The story of Teladoc’s takeover of Livongo is another mid-pandemic tale. Teladoc began evaluating the merits of buying Livongo or one of “three large, privately-held companies in the virtual care space” in April. By that point, it was clear that measures taken to slow the spread of the virus could accelerate the shift toward digital health and telemedicine. 

While weighing whether to buy Livongo, Teladoc’s management debated topics including the “the significant impact of the COVID-19 pandemic on the virtual care industry, heightened competitive environment [and] implications for Teladoc’s key strategic priorities.”

Livongo and Teladoc agreed to merge in part on a belief that COVID-19 has created an “unprecedented opportunity to enhance their respective competitive positions in a rapidly evolving industry and strategic environment.” With the pandemic adding to existing tailwinds, Livongo expects to grow annual sales from $598 million in 2021 to $3.4 billion in 2025 and $11.4 billion in 2030.  

Teladoc was the only company that tried to buy Livongo but there are nonetheless signs that there may be more consolidation in the digital health space. Livongo expects new market entrants to slow its growth and pressure margins, setting the stage for acquisitions as companies seek to add scale and take out competitors.

Liquid biopsy consolidation

Illumina continued the recent string of big-ticket deals by agreeing to pay $8 billion for Grail, a liquid biopsy company. Grail spun out of Illumina in 2016 and filed to go public weeks ago.
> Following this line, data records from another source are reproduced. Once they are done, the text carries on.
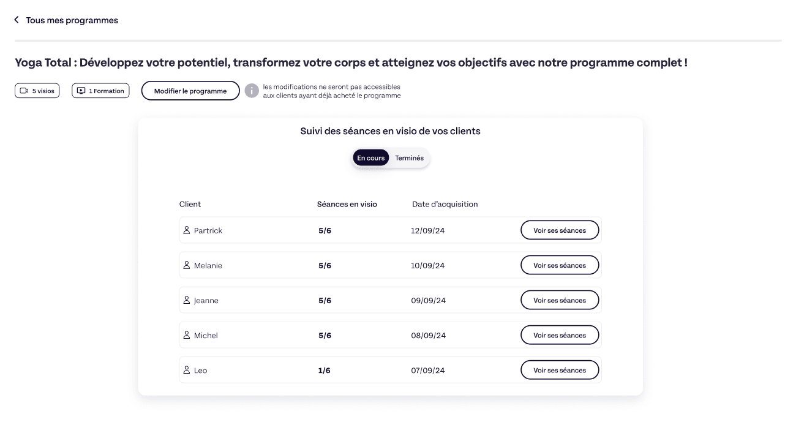Click the user icon next to Melanie
785x430 pixels.
187,265
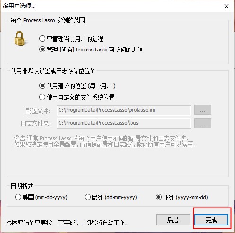Click the 配置文件 label
Image resolution: width=235 pixels, height=233 pixels.
[38, 111]
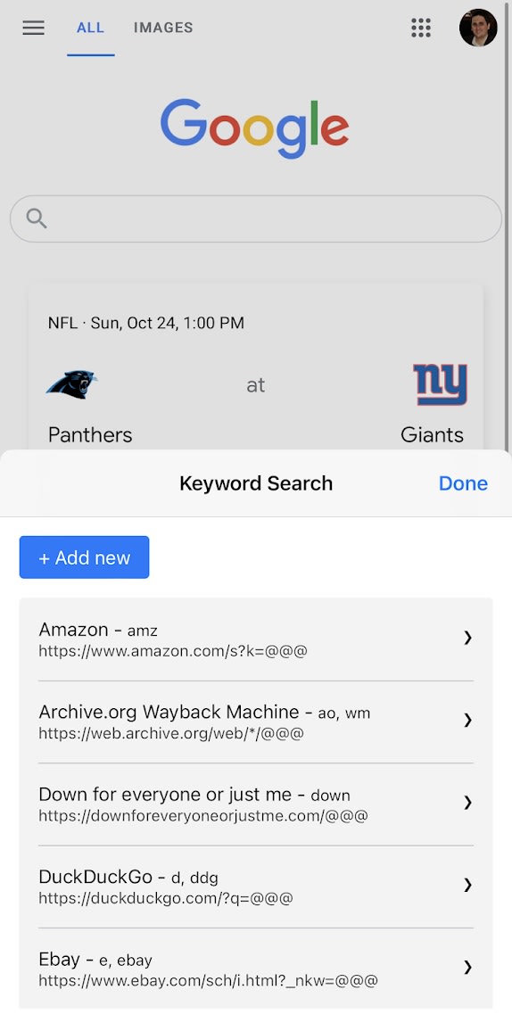512x1031 pixels.
Task: Tap the profile avatar picture
Action: 478,28
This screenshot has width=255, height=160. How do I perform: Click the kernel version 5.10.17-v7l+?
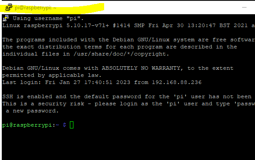(88, 25)
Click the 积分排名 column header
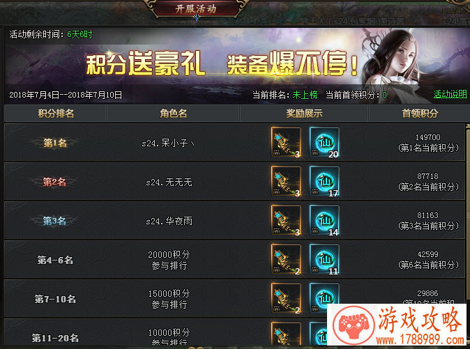Screen dimensions: 470x349 56,114
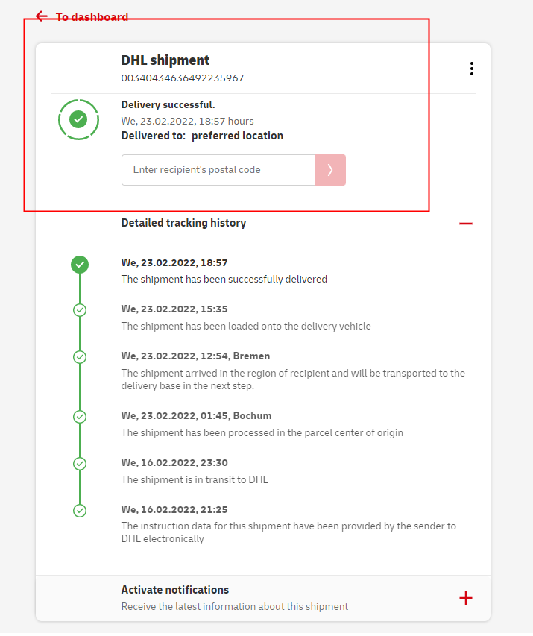
Task: Open the three-dot shipment options menu
Action: 471,69
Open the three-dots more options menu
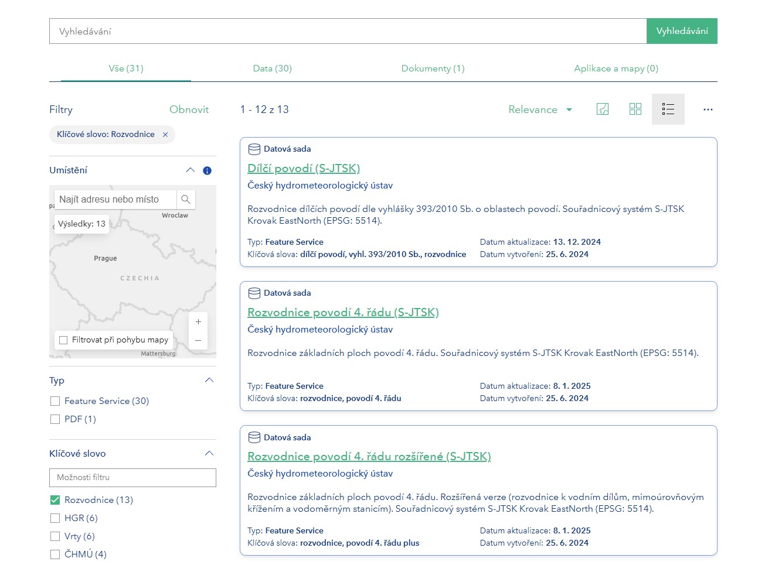 [x=708, y=109]
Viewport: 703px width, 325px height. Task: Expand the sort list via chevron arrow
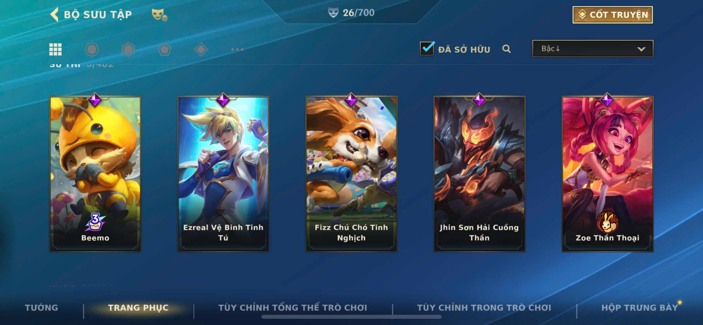coord(641,49)
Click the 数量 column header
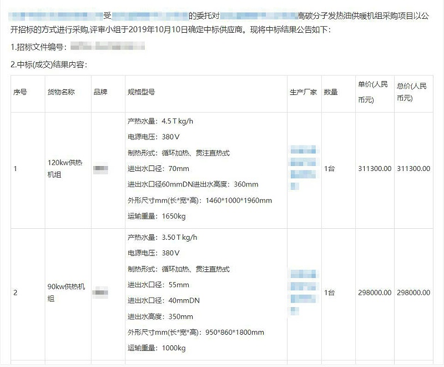Viewport: 444px width, 367px height. click(331, 92)
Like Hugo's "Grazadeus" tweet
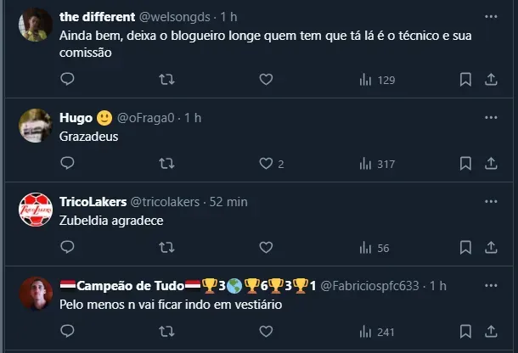 (266, 164)
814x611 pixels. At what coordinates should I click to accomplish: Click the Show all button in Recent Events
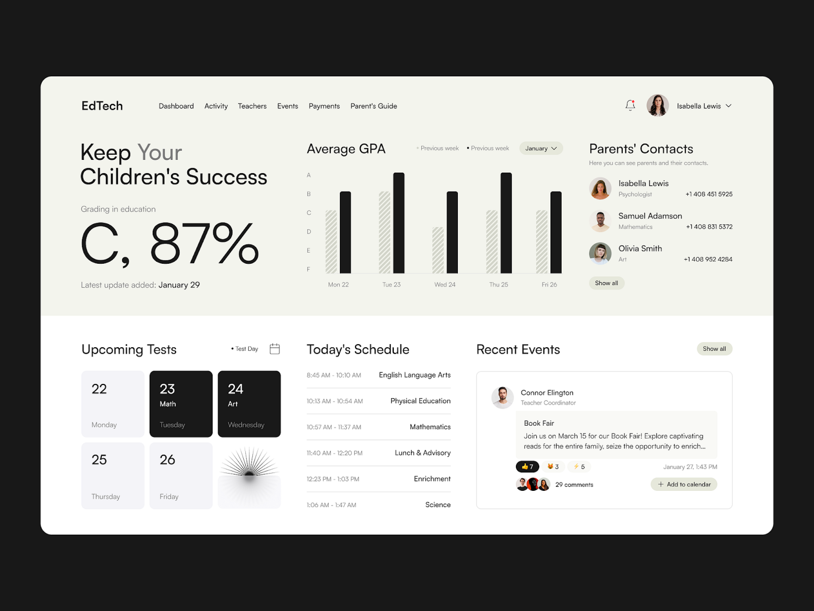tap(712, 349)
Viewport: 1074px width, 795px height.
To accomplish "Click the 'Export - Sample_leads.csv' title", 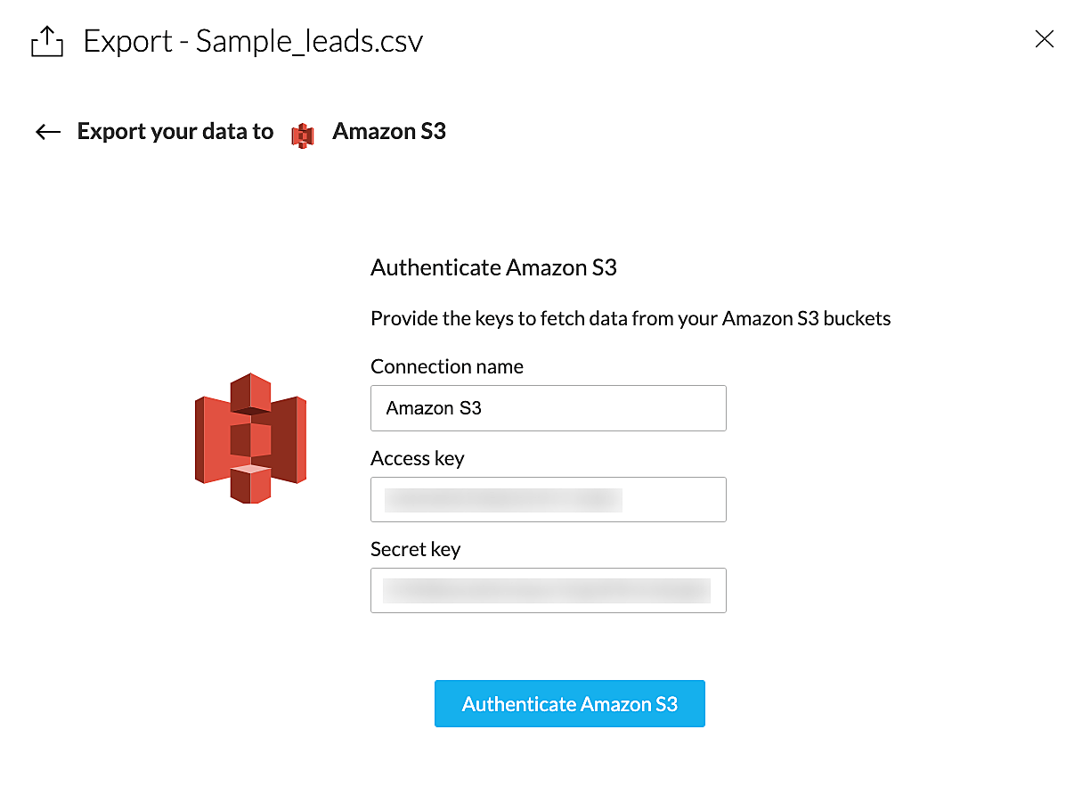I will click(253, 41).
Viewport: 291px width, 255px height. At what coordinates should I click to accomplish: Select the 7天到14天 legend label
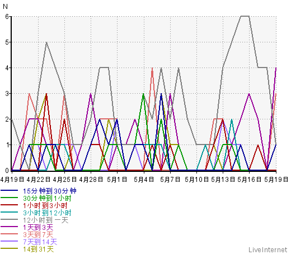(40, 242)
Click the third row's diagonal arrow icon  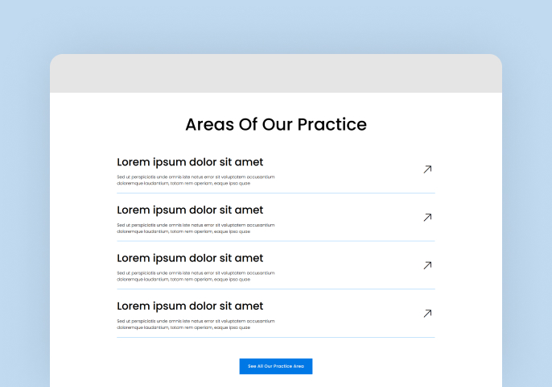[x=427, y=265]
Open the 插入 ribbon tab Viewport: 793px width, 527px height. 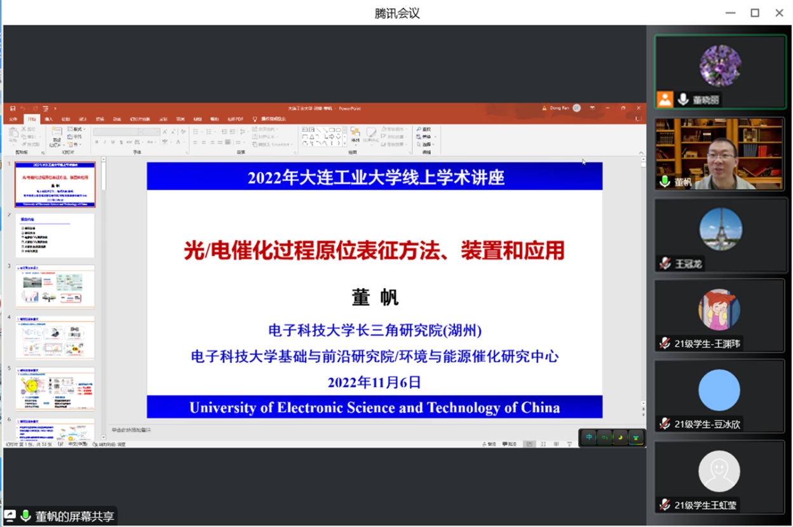48,119
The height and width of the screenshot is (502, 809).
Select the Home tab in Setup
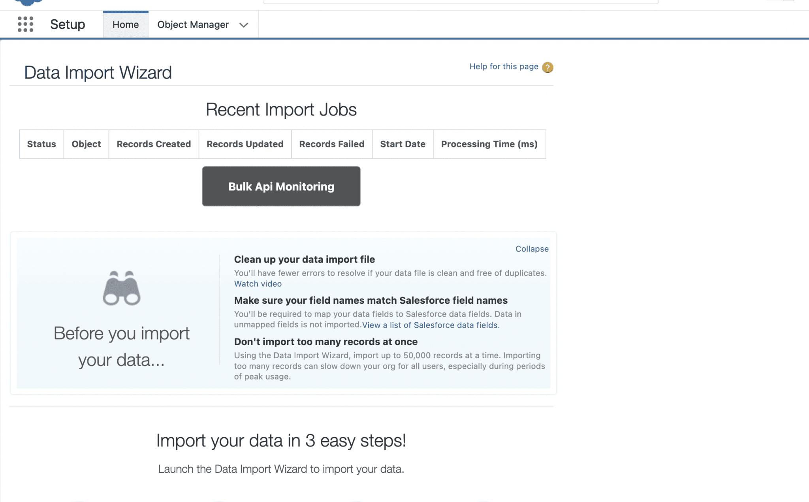click(x=126, y=24)
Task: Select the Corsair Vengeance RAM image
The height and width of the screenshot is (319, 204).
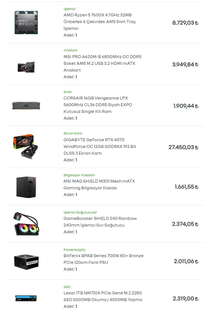Action: [x=26, y=105]
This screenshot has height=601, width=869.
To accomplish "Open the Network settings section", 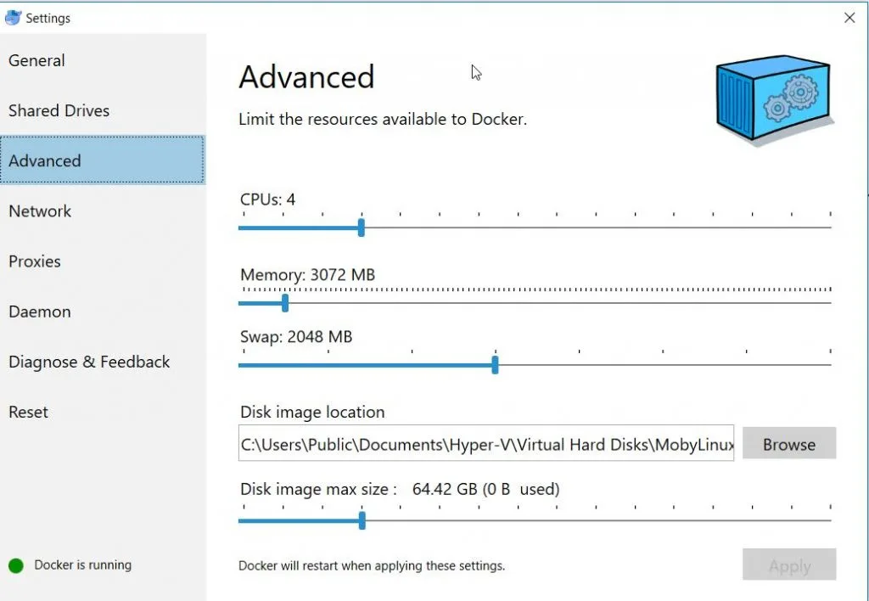I will (39, 211).

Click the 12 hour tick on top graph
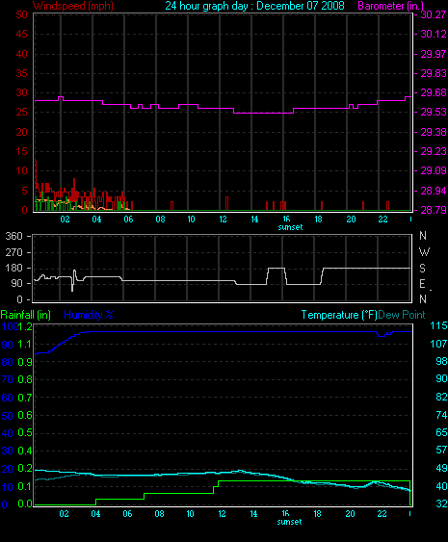223,219
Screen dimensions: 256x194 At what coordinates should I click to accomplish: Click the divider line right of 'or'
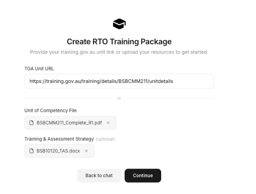pyautogui.click(x=170, y=98)
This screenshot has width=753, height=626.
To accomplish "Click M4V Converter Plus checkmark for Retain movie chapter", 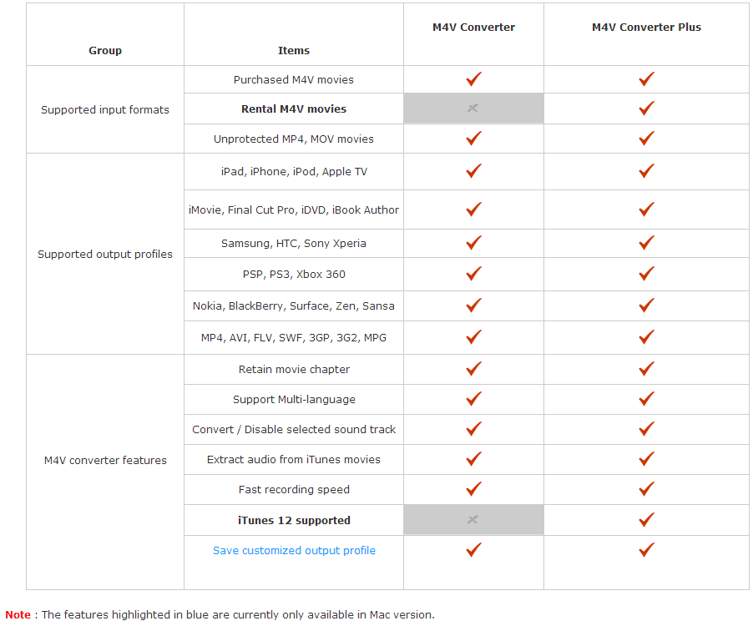I will pos(646,369).
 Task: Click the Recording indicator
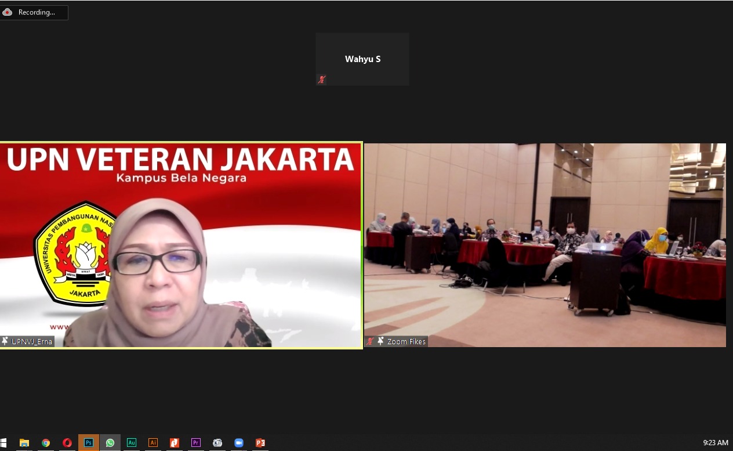pyautogui.click(x=34, y=12)
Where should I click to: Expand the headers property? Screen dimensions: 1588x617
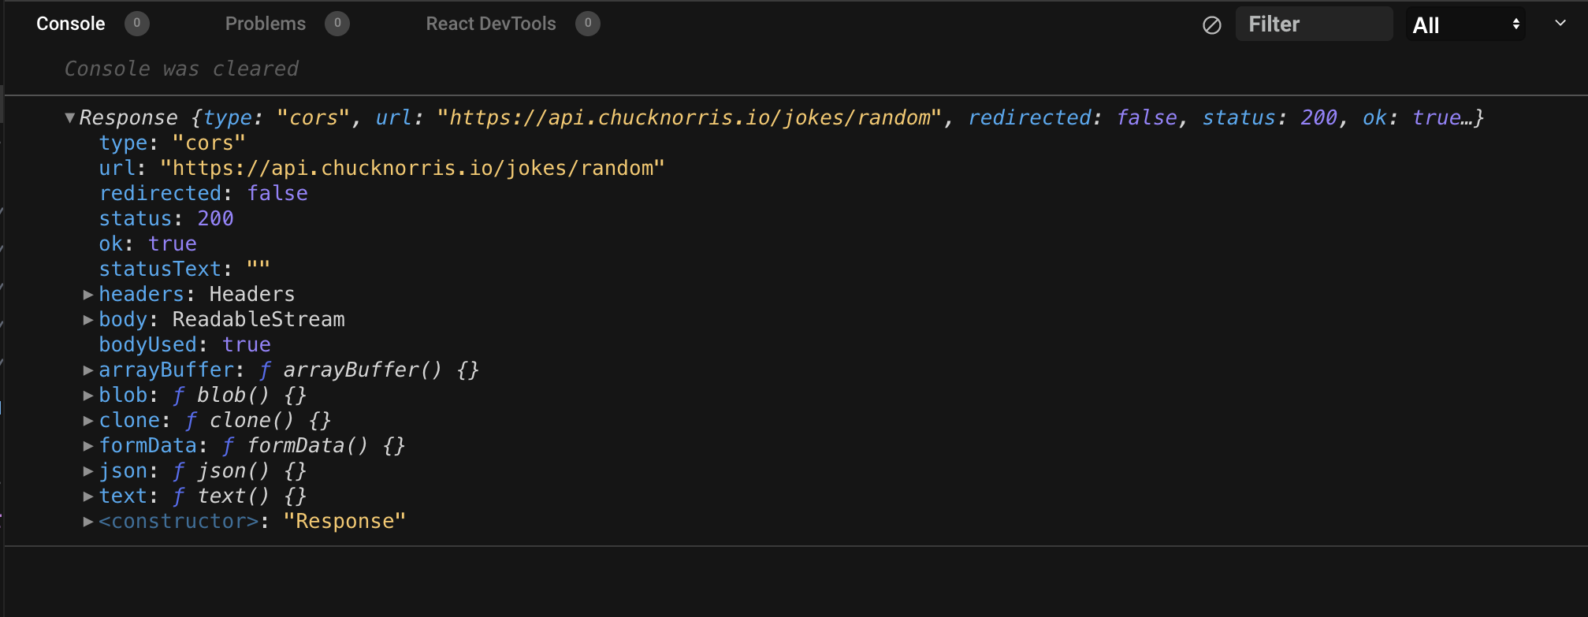88,295
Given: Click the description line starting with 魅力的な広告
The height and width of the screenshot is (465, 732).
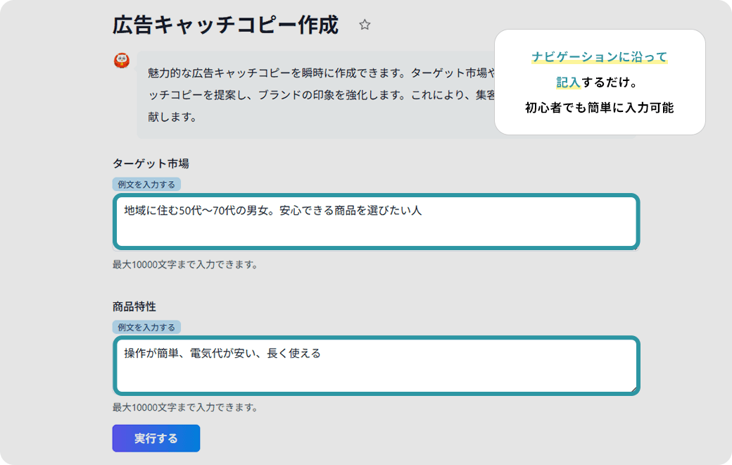Looking at the screenshot, I should [x=321, y=73].

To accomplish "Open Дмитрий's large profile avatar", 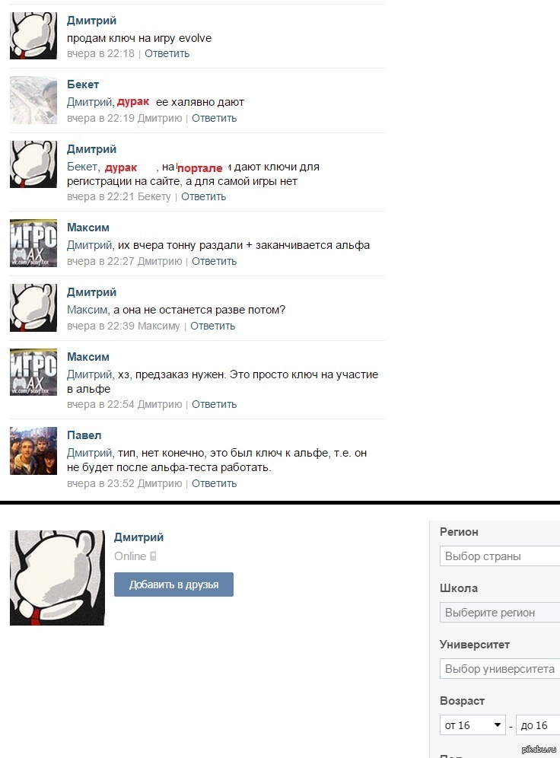I will 57,578.
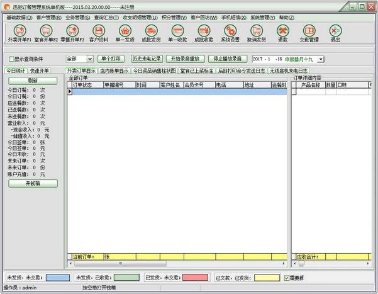Click the 刷新 refresh button
The image size is (378, 294).
point(33,81)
Before Grail could wrap up the IPO, Illumina struck a deal to buy the 85% of the company it does not already own.

The takeover received a frosty reception from investors and analysts. Shares in Illumina fell following news of the deal as analysts at Cowen said “that in this instance ‘1+1’ could actually equal less than 2.” Doubts about the deal are underpinned by concerns that Illumina lacks the capabilities to make a commercial success of Grail’s Galleri multi-cancer screening test and will undermine its core business by going into competition with its customers and taking on significant R&D costs.

Illumina’s willingness to take on perceived risks has raised questions about whether the sequencing giant has doubts about its core business. Management has downplayed such concerns. “Is this move any reflection of how we think about the core market? And is that what’s driving this? And I’d say not at all. We remain confident in our core market,” Illumina CEO Francis deSouza told investors on a call earlier this month. 

Cowen analysts expect the takeover to spark “a new era of consolidation in the space,” with Illumina potentially contributing to the process by buying up other liquid biopsy startups. After years spent getting the technology ready for market, the liquid biopsy space could now become a major driver of medtech M&A.

Barriers to closing deals

Recent events show efforts to consolidate the liquid biopsy space and other medtech sectors could hit stumbling blocks. Investors torpedoed Thermo Fisher’s takeover of Qiagen, while competition regulators thwarted Illumina’s proposed $1.2 billion takeover of Pacific Biosciences of California and have held up Stryker’s 2019 acquisition of Wright Medical.  

Companies may be willing to take on such challenges to position themselves to grow through and beyond the pandemic. Having missed out on Qiagen, Thermo Fisher has capacity to do a big deal and analysts at PwC went into 2020 identifying GE Healthcare and industrial products companies as part of a clutch of companies likely to strike $2 billion to $5 billion takeovers.